**Task to carry out**
Set out the material as a numbered list, from the line containing "Task: Click line number 35 in code gutter" through the end of the material, both ends included. Skip blank lines and leave the pictures out.

-- Start of Entries --

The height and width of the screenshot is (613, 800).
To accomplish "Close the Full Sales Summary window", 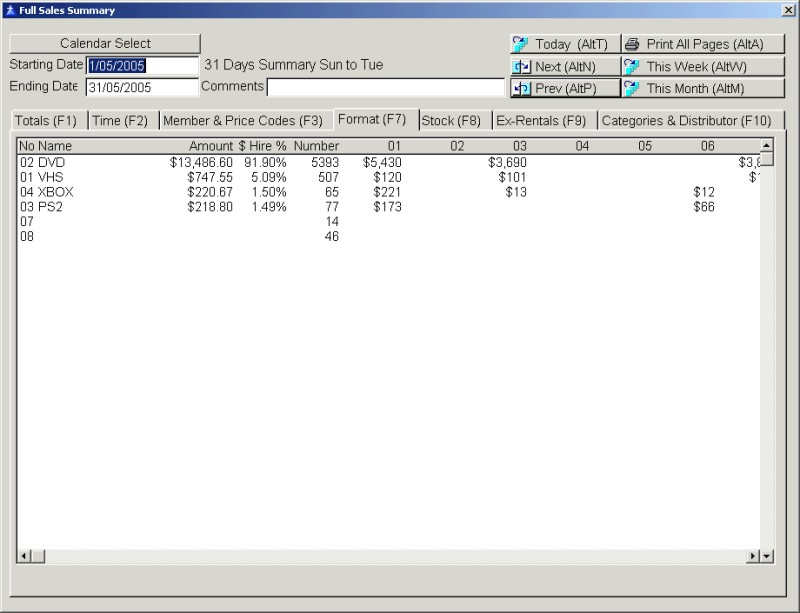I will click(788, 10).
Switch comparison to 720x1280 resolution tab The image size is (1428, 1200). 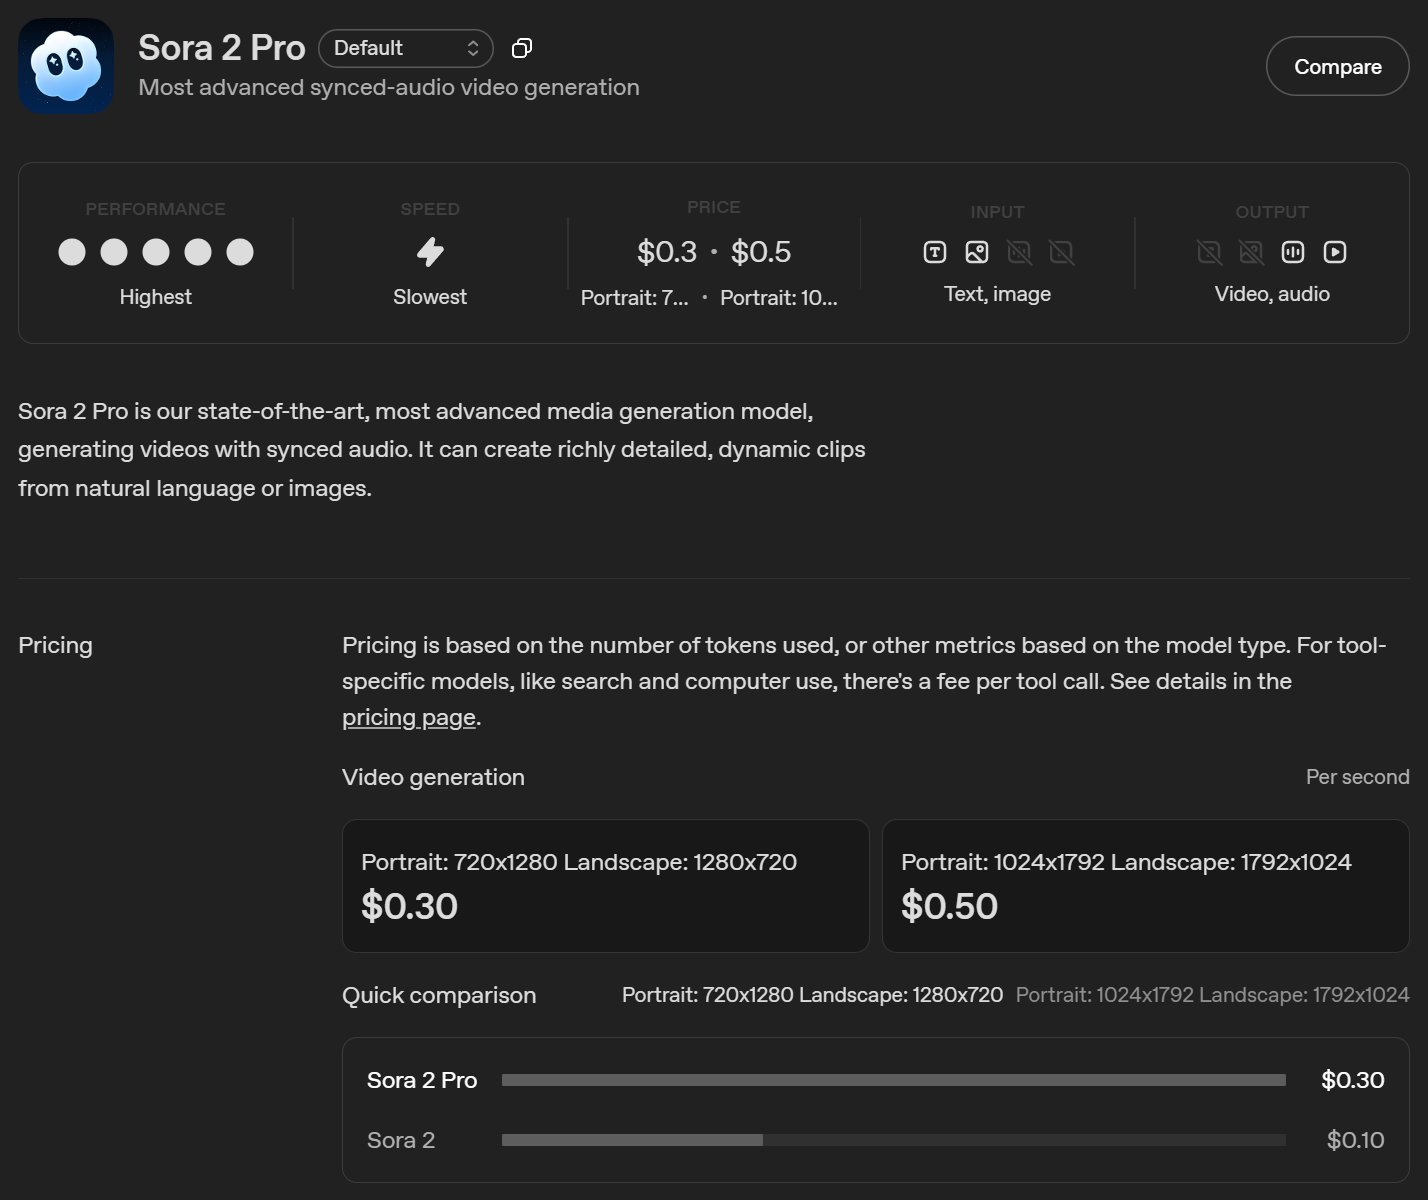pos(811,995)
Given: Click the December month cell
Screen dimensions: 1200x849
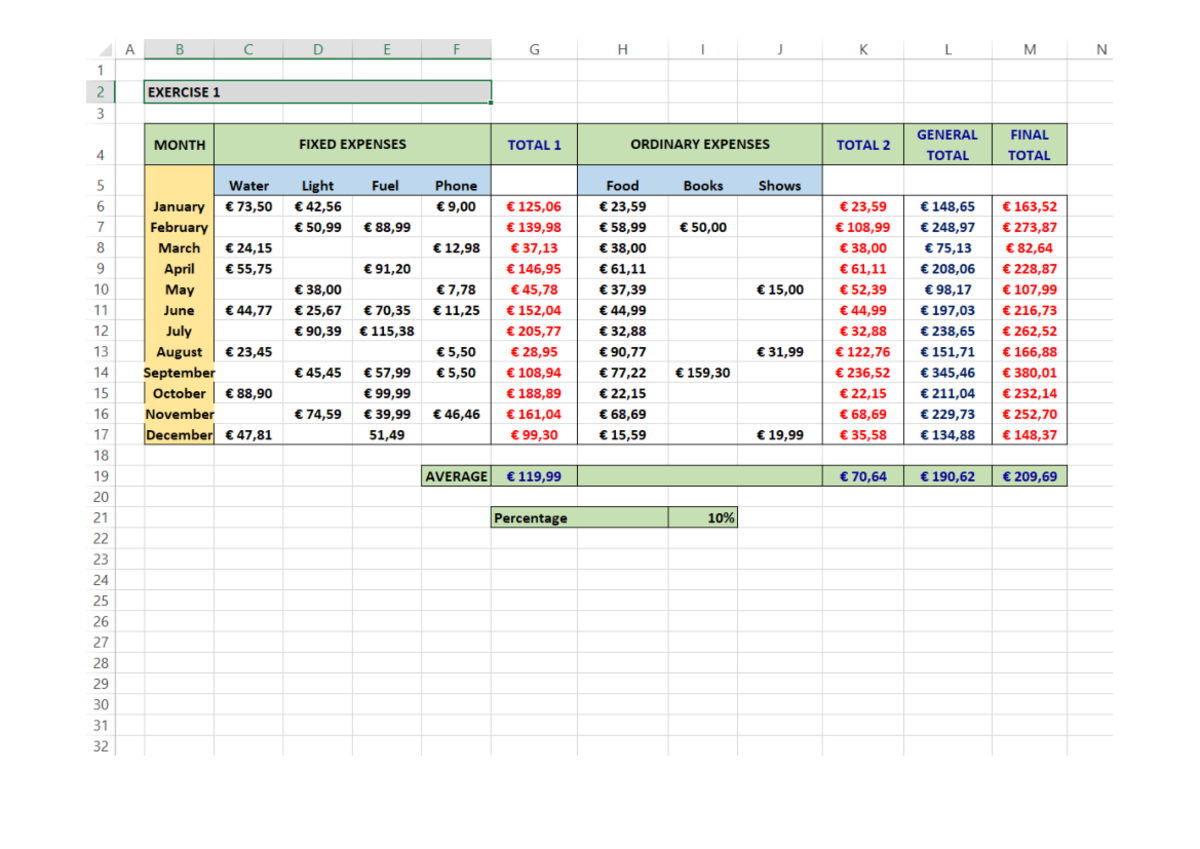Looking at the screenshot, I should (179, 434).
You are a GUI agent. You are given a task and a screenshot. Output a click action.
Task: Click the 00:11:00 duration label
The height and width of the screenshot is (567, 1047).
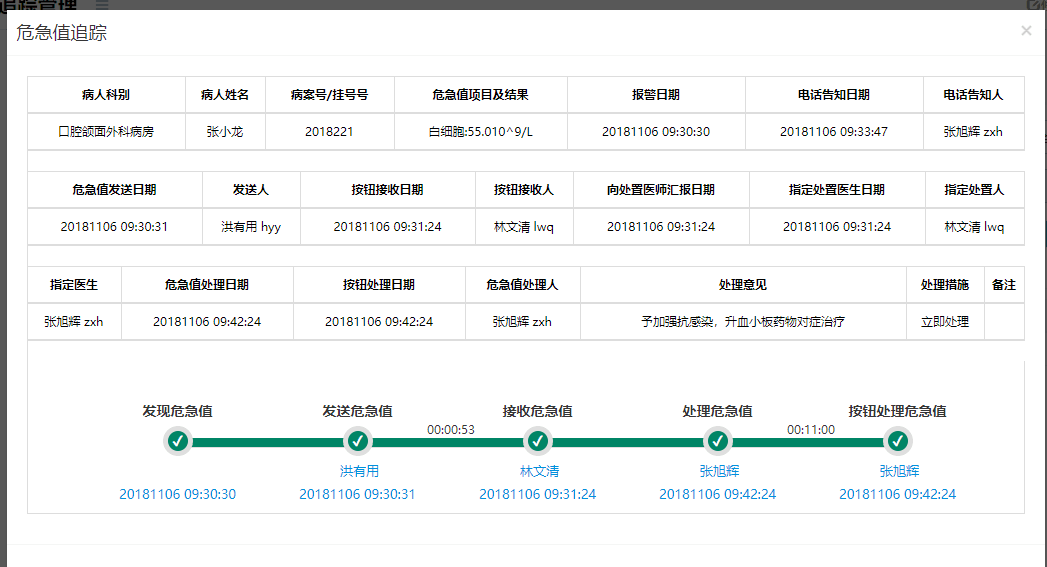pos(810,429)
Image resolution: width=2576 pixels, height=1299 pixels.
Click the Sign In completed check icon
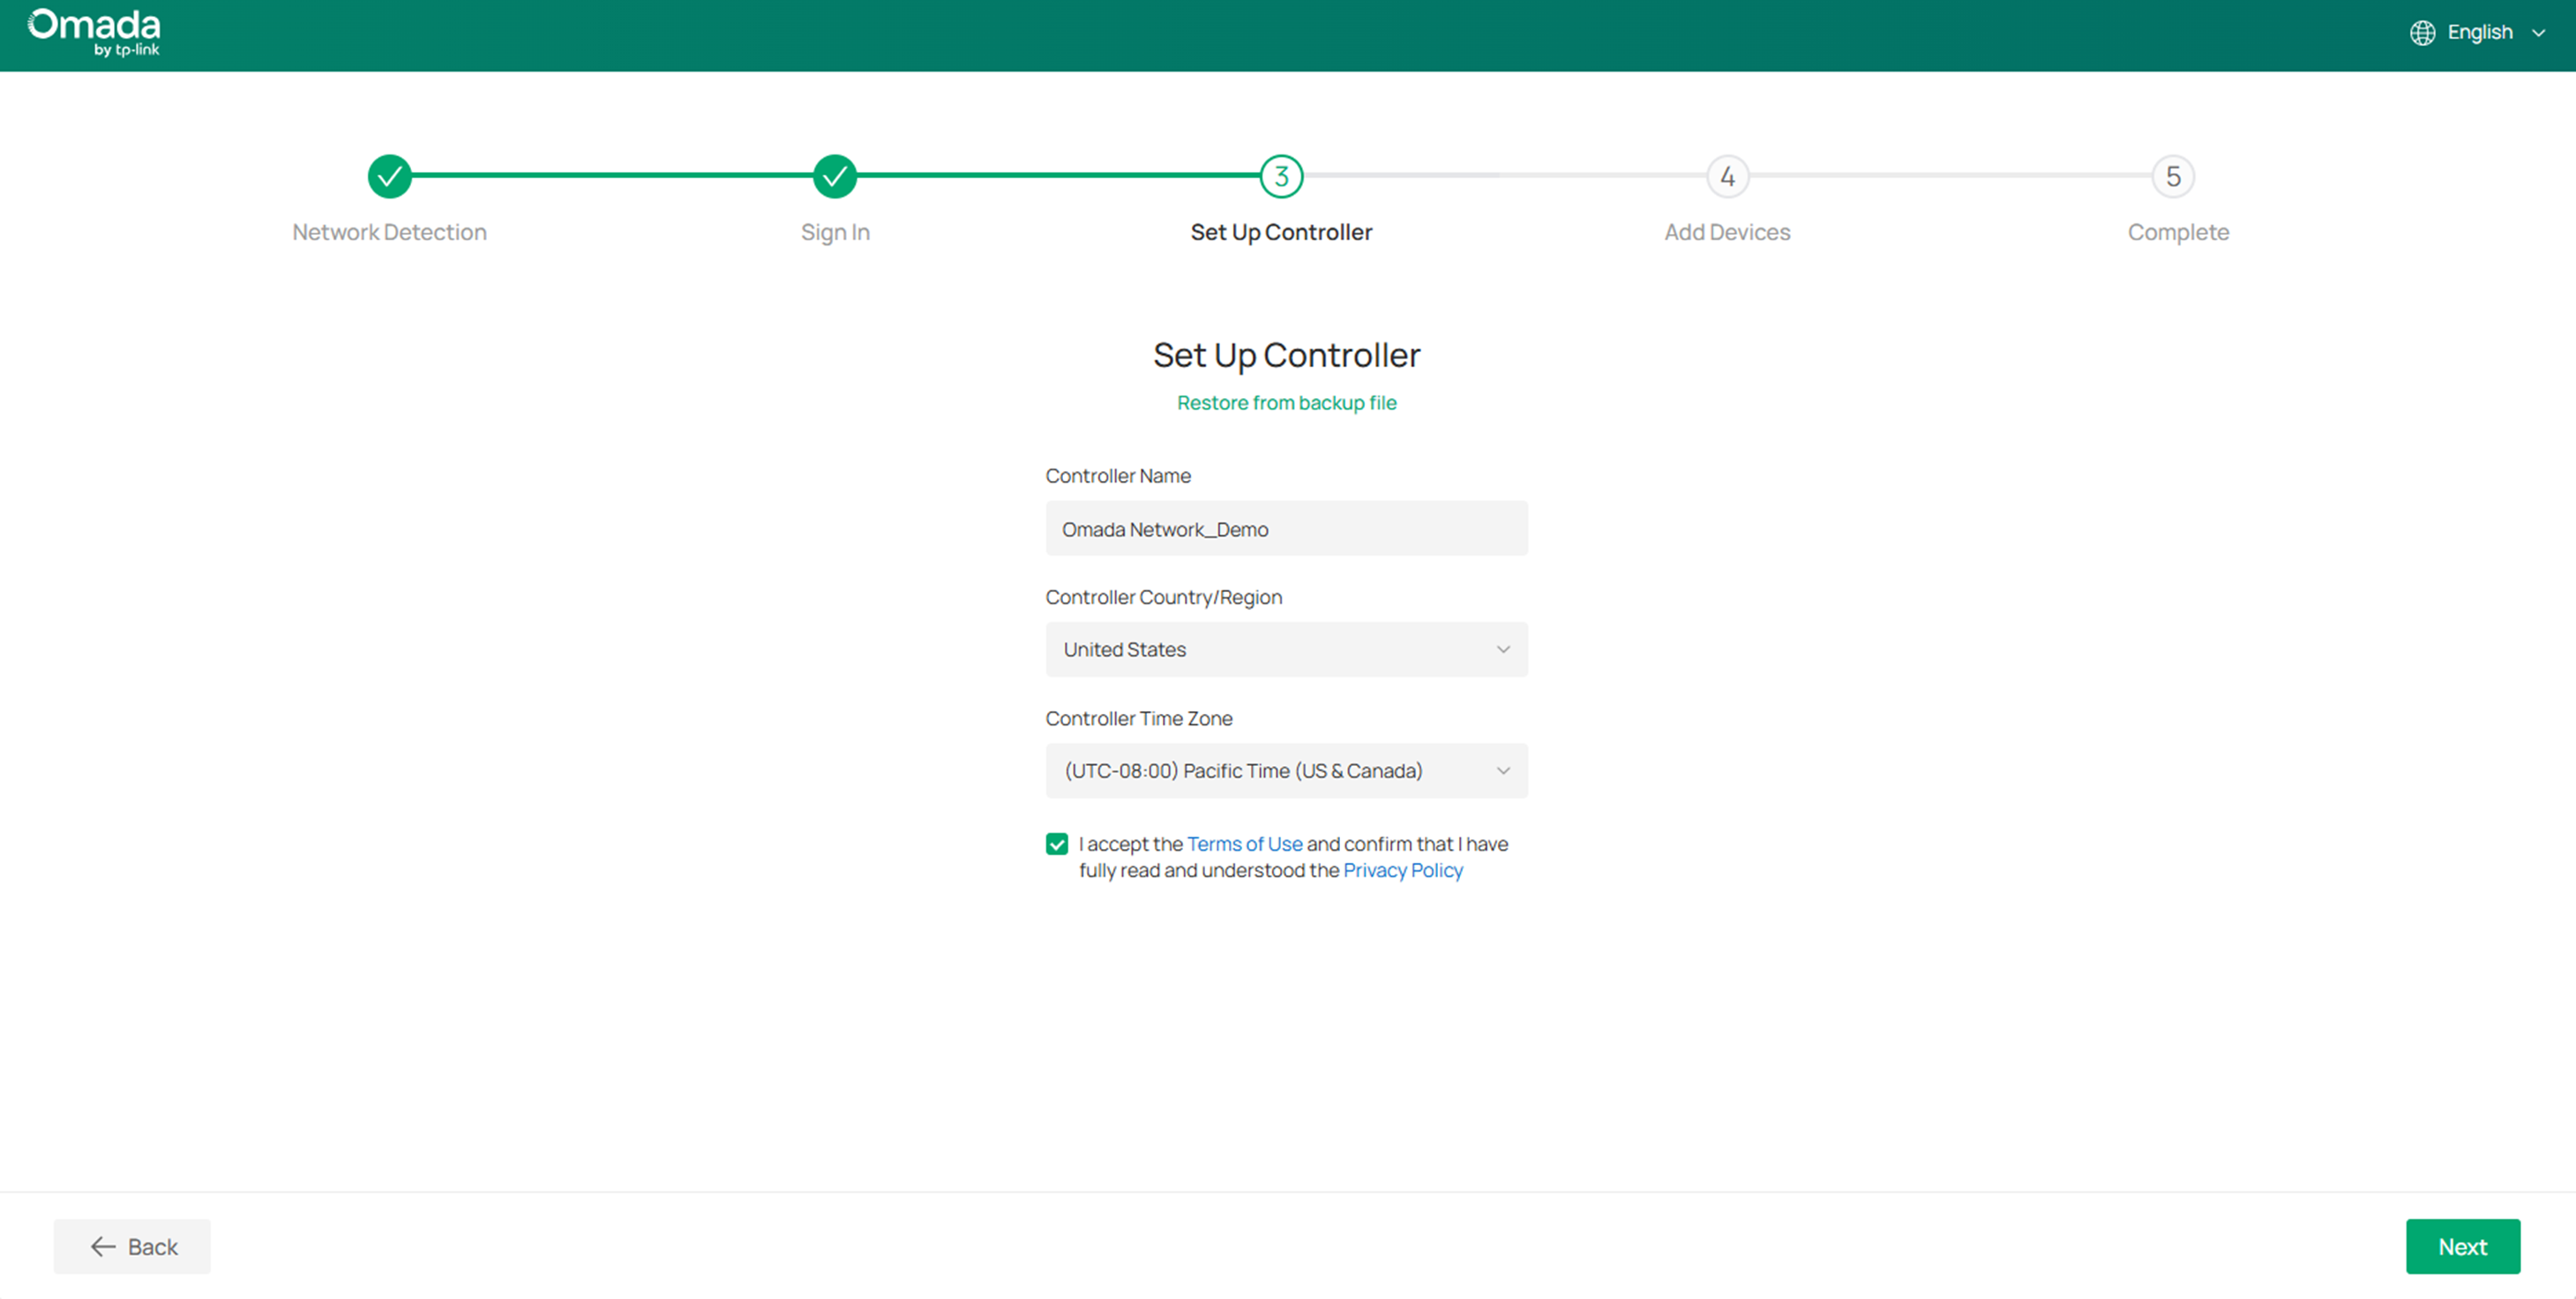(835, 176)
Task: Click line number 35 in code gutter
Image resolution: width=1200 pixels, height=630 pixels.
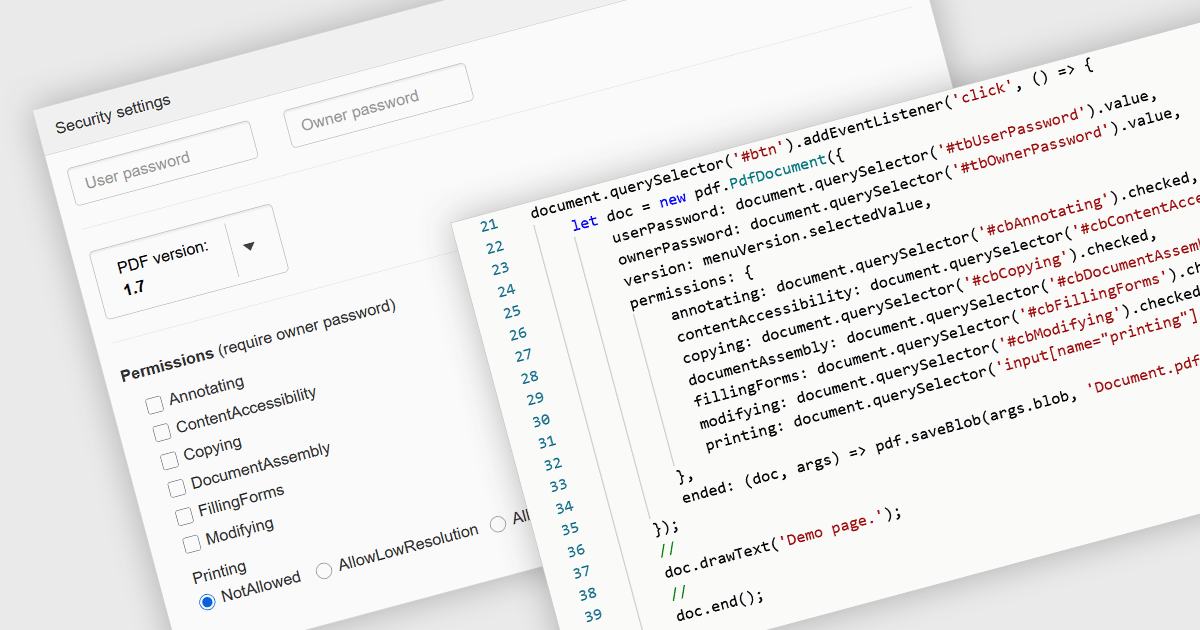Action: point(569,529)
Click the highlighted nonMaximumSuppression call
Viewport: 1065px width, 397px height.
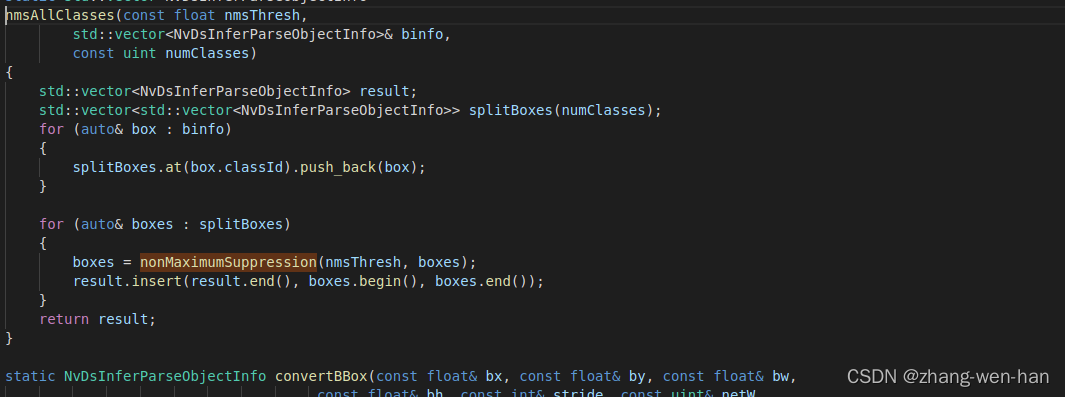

-- End of Entries --

**Full solution**
1. Task: Click line number 35 in code gutter
2. Image resolution: width=1200 pixels, height=630 pixels.
3. Action: point(569,529)
4. Click the highlighted nonMaximumSuppression call
5. Viewport: 1065px width, 397px height.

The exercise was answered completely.